## Task objective
Transcribe exactly each line of the entries, from the opening line to the line with "Viewport: 1486px width, 802px height.", with both of those lines included.

━━━━━━━━━━━━━━━━━━━━

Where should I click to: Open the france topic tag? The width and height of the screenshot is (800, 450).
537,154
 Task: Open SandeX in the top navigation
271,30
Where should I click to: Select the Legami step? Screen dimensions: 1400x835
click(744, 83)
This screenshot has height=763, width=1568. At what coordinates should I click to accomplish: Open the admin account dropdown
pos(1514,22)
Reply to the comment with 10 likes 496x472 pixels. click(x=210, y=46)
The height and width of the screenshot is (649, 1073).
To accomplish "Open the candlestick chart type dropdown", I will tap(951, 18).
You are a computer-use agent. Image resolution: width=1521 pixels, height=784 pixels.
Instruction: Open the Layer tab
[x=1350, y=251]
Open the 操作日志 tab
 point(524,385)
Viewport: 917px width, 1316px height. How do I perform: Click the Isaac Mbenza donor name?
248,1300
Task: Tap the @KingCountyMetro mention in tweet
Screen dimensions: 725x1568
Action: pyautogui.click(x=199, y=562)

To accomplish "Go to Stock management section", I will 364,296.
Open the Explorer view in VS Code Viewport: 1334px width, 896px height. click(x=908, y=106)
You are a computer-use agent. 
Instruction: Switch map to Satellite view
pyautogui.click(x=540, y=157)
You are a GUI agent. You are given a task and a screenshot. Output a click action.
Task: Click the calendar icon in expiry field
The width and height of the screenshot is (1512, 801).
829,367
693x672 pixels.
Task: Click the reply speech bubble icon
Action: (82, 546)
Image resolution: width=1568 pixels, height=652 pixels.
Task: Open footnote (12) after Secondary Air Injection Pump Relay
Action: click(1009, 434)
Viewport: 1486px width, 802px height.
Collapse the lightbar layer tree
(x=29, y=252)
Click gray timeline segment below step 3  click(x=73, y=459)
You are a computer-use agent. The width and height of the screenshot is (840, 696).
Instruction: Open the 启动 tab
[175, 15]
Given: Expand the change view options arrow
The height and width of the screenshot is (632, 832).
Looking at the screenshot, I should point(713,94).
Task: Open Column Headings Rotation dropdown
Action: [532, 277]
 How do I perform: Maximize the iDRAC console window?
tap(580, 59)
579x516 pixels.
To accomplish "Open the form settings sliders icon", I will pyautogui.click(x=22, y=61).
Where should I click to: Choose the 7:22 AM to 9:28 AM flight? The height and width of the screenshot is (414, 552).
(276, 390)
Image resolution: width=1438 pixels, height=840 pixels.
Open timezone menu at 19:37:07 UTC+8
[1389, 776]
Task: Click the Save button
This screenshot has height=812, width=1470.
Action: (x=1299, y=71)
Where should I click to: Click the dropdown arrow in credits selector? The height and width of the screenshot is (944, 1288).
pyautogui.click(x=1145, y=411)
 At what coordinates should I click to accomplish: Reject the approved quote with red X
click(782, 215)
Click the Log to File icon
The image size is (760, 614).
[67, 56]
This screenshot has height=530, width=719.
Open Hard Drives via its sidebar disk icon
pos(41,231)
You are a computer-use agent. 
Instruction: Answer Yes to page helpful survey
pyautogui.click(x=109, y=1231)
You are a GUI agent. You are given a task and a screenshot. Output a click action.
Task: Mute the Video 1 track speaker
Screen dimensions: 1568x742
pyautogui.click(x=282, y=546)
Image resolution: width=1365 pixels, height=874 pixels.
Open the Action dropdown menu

━━━━━━━━━━━━━━━━━━━━

## Answer for the task
Where should I click to: Open the france topic tag? The width and height of the screenshot is (800, 450).
537,154
 Task: Open SandeX in the top navigation
271,30
Where should I click to: Select the Legami step? Screen dimensions: 1400x835
click(744, 83)
This screenshot has height=763, width=1568. At what coordinates should I click to accomplish: Open the admin account dropdown
pos(1514,22)
Reply to the comment with 10 likes 496x472 pixels. click(x=210, y=46)
The height and width of the screenshot is (649, 1073).
To accomplish "Open the candlestick chart type dropdown", I will tap(951, 18).
You are a computer-use agent. Image resolution: width=1521 pixels, height=784 pixels.
Instruction: Open the Layer tab
[x=1350, y=251]
Open the 操作日志 tab
 point(524,385)
Viewport: 917px width, 1316px height. How do I perform: Click the Isaac Mbenza donor name?
248,1300
Task: Tap the @KingCountyMetro mention in tweet
Screen dimensions: 725x1568
Action: pyautogui.click(x=199, y=562)

To accomplish "Go to Stock management section", I will 364,296.
Open the Explorer view in VS Code Viewport: 1334px width, 896px height. click(x=908, y=106)
You are a computer-use agent. 
Instruction: Switch map to Satellite view
pyautogui.click(x=540, y=157)
You are a GUI agent. You are given a task and a screenshot. Output a click action.
Task: Click the calendar icon in expiry field
The width and height of the screenshot is (1512, 801).
829,367
693x672 pixels.
Task: Click the reply speech bubble icon
Action: (82, 546)
Image resolution: width=1568 pixels, height=652 pixels.
Task: Open footnote (12) after Secondary Air Injection Pump Relay
Action: click(1009, 434)
Viewport: 1486px width, 802px height.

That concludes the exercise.